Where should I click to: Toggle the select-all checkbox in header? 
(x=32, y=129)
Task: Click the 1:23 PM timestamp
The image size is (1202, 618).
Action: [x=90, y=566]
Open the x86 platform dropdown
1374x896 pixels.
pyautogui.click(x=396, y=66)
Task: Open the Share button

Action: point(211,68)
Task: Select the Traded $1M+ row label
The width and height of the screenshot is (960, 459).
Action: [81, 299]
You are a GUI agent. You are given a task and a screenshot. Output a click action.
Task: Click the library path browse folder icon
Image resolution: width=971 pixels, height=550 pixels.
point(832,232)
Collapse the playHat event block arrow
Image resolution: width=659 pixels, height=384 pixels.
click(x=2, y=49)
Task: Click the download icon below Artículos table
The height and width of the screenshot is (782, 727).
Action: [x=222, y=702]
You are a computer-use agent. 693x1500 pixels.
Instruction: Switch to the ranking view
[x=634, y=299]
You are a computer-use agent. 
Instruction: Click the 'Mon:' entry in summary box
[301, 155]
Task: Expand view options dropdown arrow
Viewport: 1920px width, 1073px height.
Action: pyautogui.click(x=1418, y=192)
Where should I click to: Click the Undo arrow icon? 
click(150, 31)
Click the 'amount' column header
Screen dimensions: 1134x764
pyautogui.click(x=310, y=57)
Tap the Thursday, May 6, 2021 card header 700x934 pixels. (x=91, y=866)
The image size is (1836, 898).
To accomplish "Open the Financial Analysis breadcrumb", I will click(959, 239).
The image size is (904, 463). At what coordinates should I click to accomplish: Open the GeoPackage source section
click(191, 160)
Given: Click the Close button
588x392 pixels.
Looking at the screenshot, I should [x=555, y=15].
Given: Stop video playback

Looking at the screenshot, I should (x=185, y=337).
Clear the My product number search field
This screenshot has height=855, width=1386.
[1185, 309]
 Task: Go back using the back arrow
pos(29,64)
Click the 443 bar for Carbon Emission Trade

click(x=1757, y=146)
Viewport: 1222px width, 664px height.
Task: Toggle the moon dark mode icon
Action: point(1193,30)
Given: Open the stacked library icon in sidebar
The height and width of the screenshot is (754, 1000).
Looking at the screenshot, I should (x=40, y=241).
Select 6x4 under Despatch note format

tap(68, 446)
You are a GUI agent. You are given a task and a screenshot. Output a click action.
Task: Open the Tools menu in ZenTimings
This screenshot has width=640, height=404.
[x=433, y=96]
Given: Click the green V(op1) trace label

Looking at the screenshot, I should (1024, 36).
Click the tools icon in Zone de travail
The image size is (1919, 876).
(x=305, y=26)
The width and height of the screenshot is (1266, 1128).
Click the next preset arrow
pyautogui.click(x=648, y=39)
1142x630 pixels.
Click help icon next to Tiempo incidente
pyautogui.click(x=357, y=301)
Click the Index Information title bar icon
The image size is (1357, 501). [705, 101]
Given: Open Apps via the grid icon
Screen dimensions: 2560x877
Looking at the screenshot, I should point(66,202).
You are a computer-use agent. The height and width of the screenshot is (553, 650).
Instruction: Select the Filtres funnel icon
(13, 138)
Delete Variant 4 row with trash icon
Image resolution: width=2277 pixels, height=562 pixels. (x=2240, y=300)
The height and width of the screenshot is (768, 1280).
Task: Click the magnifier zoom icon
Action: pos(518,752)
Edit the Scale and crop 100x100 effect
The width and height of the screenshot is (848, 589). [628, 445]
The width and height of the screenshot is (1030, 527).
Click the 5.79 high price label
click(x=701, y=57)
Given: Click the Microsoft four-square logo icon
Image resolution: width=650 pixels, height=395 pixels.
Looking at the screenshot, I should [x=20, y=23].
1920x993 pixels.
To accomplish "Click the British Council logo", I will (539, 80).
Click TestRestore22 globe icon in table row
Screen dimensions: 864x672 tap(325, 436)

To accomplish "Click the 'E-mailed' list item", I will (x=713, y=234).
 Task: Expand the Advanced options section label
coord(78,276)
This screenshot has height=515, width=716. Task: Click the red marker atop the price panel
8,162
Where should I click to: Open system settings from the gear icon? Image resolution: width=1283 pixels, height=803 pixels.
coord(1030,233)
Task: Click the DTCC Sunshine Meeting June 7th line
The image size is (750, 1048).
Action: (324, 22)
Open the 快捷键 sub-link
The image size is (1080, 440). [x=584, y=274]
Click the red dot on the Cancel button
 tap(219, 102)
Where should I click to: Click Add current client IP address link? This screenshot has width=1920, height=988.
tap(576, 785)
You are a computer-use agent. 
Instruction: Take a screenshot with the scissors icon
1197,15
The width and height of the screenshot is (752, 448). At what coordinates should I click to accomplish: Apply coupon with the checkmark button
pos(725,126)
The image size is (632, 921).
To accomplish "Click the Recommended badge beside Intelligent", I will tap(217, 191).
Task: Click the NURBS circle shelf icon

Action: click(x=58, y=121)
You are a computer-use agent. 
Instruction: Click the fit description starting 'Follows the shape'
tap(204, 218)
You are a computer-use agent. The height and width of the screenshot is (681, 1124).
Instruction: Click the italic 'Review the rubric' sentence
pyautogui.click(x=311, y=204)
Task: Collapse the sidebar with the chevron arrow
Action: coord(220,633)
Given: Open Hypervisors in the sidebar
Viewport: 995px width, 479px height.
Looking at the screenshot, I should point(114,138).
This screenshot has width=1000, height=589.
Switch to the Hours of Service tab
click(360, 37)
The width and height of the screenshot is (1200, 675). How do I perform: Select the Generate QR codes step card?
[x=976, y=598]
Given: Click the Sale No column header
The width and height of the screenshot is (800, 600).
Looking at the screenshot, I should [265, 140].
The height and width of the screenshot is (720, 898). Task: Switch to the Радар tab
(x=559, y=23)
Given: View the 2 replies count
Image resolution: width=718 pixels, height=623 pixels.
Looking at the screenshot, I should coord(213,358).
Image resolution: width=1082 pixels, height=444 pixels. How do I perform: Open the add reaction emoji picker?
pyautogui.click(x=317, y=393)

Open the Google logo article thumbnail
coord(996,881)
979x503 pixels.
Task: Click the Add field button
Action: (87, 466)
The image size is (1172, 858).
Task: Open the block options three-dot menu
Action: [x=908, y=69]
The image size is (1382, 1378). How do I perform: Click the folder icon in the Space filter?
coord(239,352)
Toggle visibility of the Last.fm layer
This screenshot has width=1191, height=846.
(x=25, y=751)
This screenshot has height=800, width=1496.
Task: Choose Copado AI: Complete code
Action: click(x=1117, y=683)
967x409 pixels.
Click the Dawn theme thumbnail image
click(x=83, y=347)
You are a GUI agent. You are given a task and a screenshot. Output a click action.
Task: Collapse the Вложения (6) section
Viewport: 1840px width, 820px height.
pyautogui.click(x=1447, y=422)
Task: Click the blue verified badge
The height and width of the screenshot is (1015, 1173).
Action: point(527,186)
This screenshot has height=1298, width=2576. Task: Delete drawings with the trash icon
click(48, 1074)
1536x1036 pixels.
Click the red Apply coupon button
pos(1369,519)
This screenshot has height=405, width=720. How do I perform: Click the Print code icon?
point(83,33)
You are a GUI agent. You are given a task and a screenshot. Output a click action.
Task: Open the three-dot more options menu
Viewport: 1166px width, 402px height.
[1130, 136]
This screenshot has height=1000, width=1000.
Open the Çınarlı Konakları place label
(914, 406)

* Exercise requirements *
Restate the data word for word, leaving nothing out.

* Expected output *
Where should I click to: Toggle the select-all checkbox in header? 
(x=32, y=129)
Task: Click the 1:23 PM timestamp
The image size is (1202, 618).
Action: [x=90, y=566]
Open the x86 platform dropdown
1374x896 pixels.
pyautogui.click(x=396, y=66)
Task: Open the Share button

Action: point(211,68)
Task: Select the Traded $1M+ row label
The width and height of the screenshot is (960, 459).
Action: [81, 299]
You are a GUI agent. You are given a task and a screenshot. Output a click action.
Task: Click the library path browse folder icon
Image resolution: width=971 pixels, height=550 pixels.
point(832,232)
Collapse the playHat event block arrow
Image resolution: width=659 pixels, height=384 pixels.
click(x=2, y=49)
Task: Click the download icon below Artículos table
The height and width of the screenshot is (782, 727).
Action: [x=222, y=702]
You are a computer-use agent. 693x1500 pixels.
Instruction: Switch to the ranking view
[x=634, y=299]
You are a computer-use agent. 
Instruction: Click the 'Mon:' entry in summary box
[301, 155]
Task: Expand view options dropdown arrow
Viewport: 1920px width, 1073px height.
Action: pyautogui.click(x=1418, y=192)
Where should I click to: Click the Undo arrow icon? 
click(150, 31)
Click the 'amount' column header
Screen dimensions: 1134x764
pyautogui.click(x=310, y=57)
Tap the Thursday, May 6, 2021 card header 700x934 pixels. (x=91, y=866)
The image size is (1836, 898).
To accomplish "Open the Financial Analysis breadcrumb", I will click(959, 239).
The image size is (904, 463). At what coordinates should I click to accomplish: Open the GeoPackage source section
click(191, 160)
Given: Click the Close button
588x392 pixels.
Looking at the screenshot, I should [x=555, y=15].
Given: Stop video playback

Looking at the screenshot, I should (x=185, y=337).
Clear the My product number search field
This screenshot has height=855, width=1386.
[1185, 309]
 Task: Go back using the back arrow
pos(29,64)
Click the 443 bar for Carbon Emission Trade

click(x=1757, y=146)
Viewport: 1222px width, 664px height.
Task: Toggle the moon dark mode icon
Action: point(1193,30)
Given: Open the stacked library icon in sidebar
The height and width of the screenshot is (754, 1000).
Looking at the screenshot, I should (x=40, y=241).
Select 6x4 under Despatch note format

tap(68, 446)
You are a GUI agent. You are given a task and a screenshot. Output a click action.
Task: Open the Tools menu in ZenTimings
This screenshot has width=640, height=404.
[x=433, y=96]
Given: Click the green V(op1) trace label

Looking at the screenshot, I should (1024, 36).
Click the tools icon in Zone de travail
The image size is (1919, 876).
(x=305, y=26)
The width and height of the screenshot is (1266, 1128).
Click the next preset arrow
pyautogui.click(x=648, y=39)
1142x630 pixels.
Click help icon next to Tiempo incidente
pyautogui.click(x=357, y=301)
Click the Index Information title bar icon
The image size is (1357, 501). [705, 101]
Given: Open Apps via the grid icon
Screen dimensions: 2560x877
Looking at the screenshot, I should point(66,202).
You are a computer-use agent. The height and width of the screenshot is (553, 650).
Instruction: Select the Filtres funnel icon
(13, 138)
Delete Variant 4 row with trash icon
Image resolution: width=2277 pixels, height=562 pixels. (x=2240, y=300)
The height and width of the screenshot is (768, 1280).
Task: Click the magnifier zoom icon
Action: pos(518,752)
Edit the Scale and crop 100x100 effect
The width and height of the screenshot is (848, 589). [628, 445]
The width and height of the screenshot is (1030, 527).
Click the 5.79 high price label
click(x=701, y=57)
Given: Click the Microsoft four-square logo icon
Image resolution: width=650 pixels, height=395 pixels.
Looking at the screenshot, I should [x=20, y=23].
1920x993 pixels.
To accomplish "Click the British Council logo", I will (539, 80).
Click TestRestore22 globe icon in table row
Screen dimensions: 864x672 tap(325, 436)

To accomplish "Click the 'E-mailed' list item", I will (x=713, y=234).
 Task: Expand the Advanced options section label
coord(78,276)
This screenshot has height=515, width=716. Task: Click the red marker atop the price panel
8,162
Where should I click to: Open system settings from the gear icon? Image resolution: width=1283 pixels, height=803 pixels.
coord(1030,233)
Task: Click the DTCC Sunshine Meeting June 7th line
The image size is (750, 1048).
Action: (324, 22)
Open the 快捷键 sub-link
The image size is (1080, 440). [x=584, y=274]
Click the red dot on the Cancel button
 tap(219, 102)
Where should I click to: Click Add current client IP address link? This screenshot has width=1920, height=988.
tap(576, 785)
You are a computer-use agent. 
Instruction: Take a screenshot with the scissors icon
1197,15
The width and height of the screenshot is (752, 448). At what coordinates should I click to accomplish: Apply coupon with the checkmark button
pos(725,126)
The image size is (632, 921).
To accomplish "Click the Recommended badge beside Intelligent", I will tap(217, 191).
Task: Click the NURBS circle shelf icon

Action: click(x=58, y=121)
You are a computer-use agent. 
Instruction: Click the fit description starting 'Follows the shape'
tap(204, 218)
You are a computer-use agent. The height and width of the screenshot is (681, 1124).
Instruction: Click the italic 'Review the rubric' sentence
pyautogui.click(x=311, y=204)
Task: Collapse the sidebar with the chevron arrow
Action: coord(220,633)
Given: Open Hypervisors in the sidebar
Viewport: 995px width, 479px height.
Looking at the screenshot, I should point(114,138).
This screenshot has width=1000, height=589.
Switch to the Hours of Service tab
click(360, 37)
The width and height of the screenshot is (1200, 675). How do I perform: Select the Generate QR codes step card?
[x=976, y=598]
Given: Click the Sale No column header
The width and height of the screenshot is (800, 600).
Looking at the screenshot, I should [265, 140].
The height and width of the screenshot is (720, 898). Task: Switch to the Радар tab
(x=559, y=23)
Given: View the 2 replies count
Image resolution: width=718 pixels, height=623 pixels.
Looking at the screenshot, I should coord(213,358).
Image resolution: width=1082 pixels, height=444 pixels. How do I perform: Open the add reaction emoji picker?
pyautogui.click(x=317, y=393)

Open the Google logo article thumbnail
coord(996,881)
979x503 pixels.
Task: Click the Add field button
Action: (87, 466)
The image size is (1172, 858).
Task: Open the block options three-dot menu
Action: [x=908, y=69]
The image size is (1382, 1378). How do I perform: Click the folder icon in the Space filter?
coord(239,352)
Toggle visibility of the Last.fm layer
This screenshot has width=1191, height=846.
(x=25, y=751)
This screenshot has height=800, width=1496.
Task: Choose Copado AI: Complete code
Action: click(x=1117, y=683)
967x409 pixels.
Click the Dawn theme thumbnail image
click(x=83, y=347)
You are a GUI agent. You are given a task and a screenshot. Output a click action.
Task: Collapse the Вложения (6) section
Viewport: 1840px width, 820px height.
pyautogui.click(x=1447, y=422)
Task: Click the blue verified badge
The height and width of the screenshot is (1015, 1173).
Action: point(527,186)
This screenshot has height=1298, width=2576. Task: Delete drawings with the trash icon
click(48, 1074)
1536x1036 pixels.
Click the red Apply coupon button
pos(1369,519)
This screenshot has height=405, width=720. How do I perform: Click the Print code icon?
point(83,33)
You are a GUI agent. You are given a task and a screenshot. Output a click action.
Task: Open the three-dot more options menu
Viewport: 1166px width, 402px height.
[1130, 136]
This screenshot has height=1000, width=1000.
Open the Çınarlı Konakları place label
(914, 406)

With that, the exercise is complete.